Bufar, esperar, repetir la operación hasta el infinito.
Mis últimos días fueron un constante
loop de esa rutina obsesivo-compulsiva. Un remolino de rulos y mal humor casi
constante, quejas, llantitos, histerias, bajones, gritos, gruñidos, portazos.
Ni yo me aguanto viviendo en este síndrome premenstrual perenne.
Nunca tuve paciencia. Esperar un
colectivo que se pasó del horario me saca de quicio, me molesta estar esperando
indefinidamente que salga Vientos de
Invierno, y si tengo hambre y el delivery tarda abro la cortina cada dos
minutos. Y si así soy con cosas bastante nimias, cuando el asunto a esperar es
importante me pongo muy pesada. Más si el “asunto” es una persona…y si esa
persona me saca una considerable ventaja.
Porque clarísimo está que no estoy en
posición de pedir nada, ni de querer negociar términos algo más suaves. O
espero o a llorar a la iglesia (y durante mi estadía en España creo haber
visitado la cuota de iglesias que me correspondía por los próximos 25 años, por
lo que ir a llorar a la iglesia no es una opción viable). Y esperar conlleva
stalkear….ahhhh, Facebook, el buchón del siglo, el culpable de que veamos cosas
que no queremos ver, de que terminemos con un ataque de celos shakesperiano a
las 3:30 am cuando al otro día hay que laburar. Un arma de doble filo muy
peligrosa si sos una boba con problemas de autoestima y sin control de los celos
desmedidos.
Lo peor es que Facebook ya forma parte
de nuestras convenciones sociales, por lo que poner una foto de perfil con
alguien ya es todo un mensaje muy claro (es un ejemplo nada más pero, ¿quién
dijo que el ejemplo era inocente?). Un mensaje que cada quien decodifica como
puede; en mi caso, el resultado de esa decodificación es bastante desagradable
y también está en un loop interminable.
Ya dije que odiaba esperar. Ahora agrego
que odio competir si llevo las de perder. No es que tenga asegurado que las
lleve ahora, pero la Señorita Zanahoria (ah sí, me permití apodarla así por el
bienestar de mi aparato psíquico) es todo un misterio con anteojos de hipster y
privacidad híper restrictiva en Facebook...por lo que no sé dónde estoy parada.

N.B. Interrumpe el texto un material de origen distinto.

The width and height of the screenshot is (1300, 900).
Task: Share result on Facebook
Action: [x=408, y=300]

Y si no sé dónde estoy parada ni a qué me enfrento, prefiero evitar la
competencia.
El problema es que, quizás, ya haya
empezado y yo no me di cuenta.
¿Qué recursos tengo? Pocos. Sacar
paciencia de algún lado aunque ya creo que agoté todas mis reservas, tratar de
mirarme al espejo y ver que soy linda (a veces lo creo ehh, por inverosímil que
resulte), y pensar que quizás yo pueda tener otra clase de ventaja: el profundo
conocimiento de causa.
Lo demás será cuestión de oponer pelos
secos teñidos de color zanahoria con rulos castaños, cara de torta contra cara
angulosa, la nueva contra la vieja, la desconocida contra la muy conocida. Y
esperar que este metro cincuenta y seis de energía, de intento de bailarina y
periodista tenga una mínima chance de ganar. Esperar, esperar, esperar.